The end of the Cold War might have allowed Democrats to come out of this crouch, but instead the party concluded that the only way to win the presidency again was to ape Republican hawkishness in the post-Cold War era as well. The post-9/11 atmosphere was even worse. Democrats were desperate not to appear “weak” on terrorism and the Democratic politicians that aspired to be president didn’t want to be caught on the temporarily unpopular side of opposition to the Iraq war, and that meant that most of the Democratic presidential field in 2004 and 2008 had supported the war and many of them had voted to authorize it.
Biden’s personal “defensive crouch” on foreign policy really began in the aftermath of the Gulf War, which he had initially opposed. From then on, Biden strove to be reliably hawkish on foreign policy on the assumption that this was the politically safe position to take. He supported Clinton’s military interventions in the 1990s, and then voted to authorize the invasion of Iraq under Bush.

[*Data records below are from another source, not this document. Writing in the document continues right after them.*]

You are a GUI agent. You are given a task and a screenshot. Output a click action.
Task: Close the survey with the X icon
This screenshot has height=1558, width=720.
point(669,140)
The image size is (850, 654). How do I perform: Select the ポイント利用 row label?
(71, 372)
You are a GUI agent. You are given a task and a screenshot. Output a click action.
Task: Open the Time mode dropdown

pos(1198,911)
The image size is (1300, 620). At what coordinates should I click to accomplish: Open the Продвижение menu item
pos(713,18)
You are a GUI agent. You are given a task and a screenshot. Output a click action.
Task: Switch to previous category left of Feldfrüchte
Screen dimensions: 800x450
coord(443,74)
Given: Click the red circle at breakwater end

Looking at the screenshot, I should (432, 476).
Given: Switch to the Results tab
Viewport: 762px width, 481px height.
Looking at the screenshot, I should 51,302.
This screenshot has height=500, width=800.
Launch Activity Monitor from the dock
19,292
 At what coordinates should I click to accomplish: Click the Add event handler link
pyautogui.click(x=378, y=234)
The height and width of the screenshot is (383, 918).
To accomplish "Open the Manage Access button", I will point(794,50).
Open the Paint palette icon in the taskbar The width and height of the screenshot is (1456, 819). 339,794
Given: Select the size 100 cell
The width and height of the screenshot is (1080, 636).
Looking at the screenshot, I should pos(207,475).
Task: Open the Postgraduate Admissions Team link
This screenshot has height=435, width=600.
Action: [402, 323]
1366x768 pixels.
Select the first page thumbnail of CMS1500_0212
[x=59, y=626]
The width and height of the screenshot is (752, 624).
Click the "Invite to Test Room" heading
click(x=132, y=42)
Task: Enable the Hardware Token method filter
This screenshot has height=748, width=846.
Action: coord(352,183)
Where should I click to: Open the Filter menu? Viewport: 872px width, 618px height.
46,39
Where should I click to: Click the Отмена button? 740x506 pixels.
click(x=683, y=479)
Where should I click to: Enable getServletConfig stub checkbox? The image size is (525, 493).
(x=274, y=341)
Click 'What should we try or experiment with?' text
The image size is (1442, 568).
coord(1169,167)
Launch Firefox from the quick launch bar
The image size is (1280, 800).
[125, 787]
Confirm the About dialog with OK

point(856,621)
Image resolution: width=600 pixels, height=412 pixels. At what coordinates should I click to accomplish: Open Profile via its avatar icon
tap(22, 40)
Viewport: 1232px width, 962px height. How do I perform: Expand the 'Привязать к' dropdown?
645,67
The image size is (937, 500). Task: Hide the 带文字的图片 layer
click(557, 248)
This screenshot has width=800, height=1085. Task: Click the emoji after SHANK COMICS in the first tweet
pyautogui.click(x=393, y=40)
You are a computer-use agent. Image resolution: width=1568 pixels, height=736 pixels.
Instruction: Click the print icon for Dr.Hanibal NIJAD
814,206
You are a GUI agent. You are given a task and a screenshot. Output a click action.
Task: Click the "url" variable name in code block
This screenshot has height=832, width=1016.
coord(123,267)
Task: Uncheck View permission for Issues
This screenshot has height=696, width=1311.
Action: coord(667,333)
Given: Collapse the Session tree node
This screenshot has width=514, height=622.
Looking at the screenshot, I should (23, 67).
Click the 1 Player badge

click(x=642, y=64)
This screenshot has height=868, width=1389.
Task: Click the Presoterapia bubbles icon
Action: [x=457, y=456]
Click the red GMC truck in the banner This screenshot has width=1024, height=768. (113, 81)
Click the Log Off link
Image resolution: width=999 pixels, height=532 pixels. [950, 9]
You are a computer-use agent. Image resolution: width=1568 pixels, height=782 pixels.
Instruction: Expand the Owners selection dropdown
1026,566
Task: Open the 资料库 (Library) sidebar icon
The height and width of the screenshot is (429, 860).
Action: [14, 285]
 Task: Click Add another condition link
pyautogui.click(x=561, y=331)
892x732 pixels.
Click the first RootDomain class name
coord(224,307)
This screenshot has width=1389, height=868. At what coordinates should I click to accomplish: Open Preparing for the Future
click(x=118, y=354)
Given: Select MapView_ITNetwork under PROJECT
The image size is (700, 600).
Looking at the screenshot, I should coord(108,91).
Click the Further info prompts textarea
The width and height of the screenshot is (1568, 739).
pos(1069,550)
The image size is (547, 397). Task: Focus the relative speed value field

When he joined the Democratic ticket in 2008, Biden was the conventional hawkish establishment figure included to “balance” Obama’s anti-war rhetoric.
Even Barack Obama, who came closer to getting out of the crouch than any previous Democratic president had, conducted a foreign policy that sought to silence hawkish criticisms by giving the hawks most of what they wanted on many issues. Even when he pursued engagement, he usually did it by piling on sanctions first, and he still felt the need to compensate for engagement with Iran by setting a record in weapons sold to Middle Eastern clients.
Obama made a habit of initially resisting hawkish demands only to give in to them a bit later in slightly watered-down form. He ridiculed the Washington “playbook” for military action, but he involved the U.S. in multiple wars without Congressional authorization after explicitly denying that the president could do that when he was a candidate. Republican hawks rarely credited him for these actions, and they just agitated for ever more aggressive policies while continuing to accuse him of “retreating” from the world.
The Obama administration’s experience may be the best evidence we have that there is no point for Democrats to staying in the “defensive crouch” on foreign policy. Even though Obama ran a mostly conventional center-left foreign policy, he was constantly attacked for “apologizing” for America, rejecting American exceptionalism, and abandoning allies. It didn’t matter that none of these attacks was true. Obama’s frequent uses of force, his explicit affirmation of American exceptionalism, and his disastrous indulgence of U.S. clients in the name of “reassurance” did not protect him or his foreign policy agenda from the hawks’ inevitable bad faith attacks.
That is the basic problem with letting your opponents set the terms and limits of debate. Hawks will repeat the same attacks on Democratic administrations no matter what they do or don’t do, so they may as well follow through on their campaign promises and reject the policies that they know to be failures. Biden ought to rejoin the JCPOA as soon as possible and stop worrying about what hawkish saboteurs will say about it. He should honor his commitment to treat Saudi Arabia like a “pariah” because of the crimes of the crown prince and their government. Instead of continuing failed Trump-era policies, he should be overturning them and building something better in their place. “Diplomacy is back” shouldn’t just be an applause line, but rather a statement of how Biden will govern differently from his predecessor.